Would you print all of the records below exactly, without skipping any?

Recorded data Start Marker

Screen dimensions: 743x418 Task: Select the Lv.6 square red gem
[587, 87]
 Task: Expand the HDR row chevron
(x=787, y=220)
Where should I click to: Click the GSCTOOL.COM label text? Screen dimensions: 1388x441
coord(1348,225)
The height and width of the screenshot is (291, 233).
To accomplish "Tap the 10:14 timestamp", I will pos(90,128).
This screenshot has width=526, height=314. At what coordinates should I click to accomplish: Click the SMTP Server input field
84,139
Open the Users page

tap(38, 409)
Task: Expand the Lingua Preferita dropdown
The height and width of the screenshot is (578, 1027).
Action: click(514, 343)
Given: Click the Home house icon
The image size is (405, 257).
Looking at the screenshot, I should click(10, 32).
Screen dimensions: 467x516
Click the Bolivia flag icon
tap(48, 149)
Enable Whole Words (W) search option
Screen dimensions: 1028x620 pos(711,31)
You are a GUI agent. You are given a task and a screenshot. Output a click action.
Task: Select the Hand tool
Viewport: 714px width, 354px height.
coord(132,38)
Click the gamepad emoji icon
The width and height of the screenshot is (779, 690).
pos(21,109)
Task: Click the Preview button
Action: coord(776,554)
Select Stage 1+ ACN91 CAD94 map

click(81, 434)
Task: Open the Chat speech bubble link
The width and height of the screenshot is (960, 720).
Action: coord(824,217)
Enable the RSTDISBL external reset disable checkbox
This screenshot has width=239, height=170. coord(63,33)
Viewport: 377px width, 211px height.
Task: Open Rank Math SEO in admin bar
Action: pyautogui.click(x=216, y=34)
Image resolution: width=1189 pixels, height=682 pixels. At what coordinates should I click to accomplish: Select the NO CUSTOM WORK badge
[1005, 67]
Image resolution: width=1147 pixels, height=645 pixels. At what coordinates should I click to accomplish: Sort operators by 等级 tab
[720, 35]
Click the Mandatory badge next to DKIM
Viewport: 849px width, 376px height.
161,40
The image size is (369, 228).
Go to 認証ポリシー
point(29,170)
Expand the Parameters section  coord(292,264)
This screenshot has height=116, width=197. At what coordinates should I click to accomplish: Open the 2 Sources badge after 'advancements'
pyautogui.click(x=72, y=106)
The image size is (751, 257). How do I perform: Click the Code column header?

Recorded data End Marker

» Task solution:
Screen dimensions: 743x418 Task: Select the Lv.6 square red gem
[587, 87]
 Task: Expand the HDR row chevron
(x=787, y=220)
Where should I click to: Click the GSCTOOL.COM label text? Screen dimensions: 1388x441
coord(1348,225)
The height and width of the screenshot is (291, 233).
To accomplish "Tap the 10:14 timestamp", I will pos(90,128).
This screenshot has width=526, height=314. At what coordinates should I click to accomplish: Click the SMTP Server input field
84,139
Open the Users page

tap(38, 409)
Task: Expand the Lingua Preferita dropdown
The height and width of the screenshot is (578, 1027).
Action: click(514, 343)
Given: Click the Home house icon
The image size is (405, 257).
Looking at the screenshot, I should click(10, 32).
Screen dimensions: 467x516
Click the Bolivia flag icon
tap(48, 149)
Enable Whole Words (W) search option
Screen dimensions: 1028x620 pos(711,31)
You are a GUI agent. You are given a task and a screenshot. Output a click action.
Task: Select the Hand tool
Viewport: 714px width, 354px height.
coord(132,38)
Click the gamepad emoji icon
The width and height of the screenshot is (779, 690).
pos(21,109)
Task: Click the Preview button
Action: coord(776,554)
Select Stage 1+ ACN91 CAD94 map

click(81, 434)
Task: Open the Chat speech bubble link
The width and height of the screenshot is (960, 720).
Action: coord(824,217)
Enable the RSTDISBL external reset disable checkbox
This screenshot has width=239, height=170. coord(63,33)
Viewport: 377px width, 211px height.
Task: Open Rank Math SEO in admin bar
Action: pyautogui.click(x=216, y=34)
Image resolution: width=1189 pixels, height=682 pixels. At what coordinates should I click to accomplish: Select the NO CUSTOM WORK badge
[1005, 67]
Image resolution: width=1147 pixels, height=645 pixels. At what coordinates should I click to accomplish: Sort operators by 等级 tab
[720, 35]
Click the Mandatory badge next to DKIM
Viewport: 849px width, 376px height.
161,40
The image size is (369, 228).
Go to 認証ポリシー
point(29,170)
Expand the Parameters section  coord(292,264)
This screenshot has height=116, width=197. At what coordinates should I click to accomplish: Open the 2 Sources badge after 'advancements'
pyautogui.click(x=72, y=106)
The image size is (751, 257). How do I perform: Click the Code column header?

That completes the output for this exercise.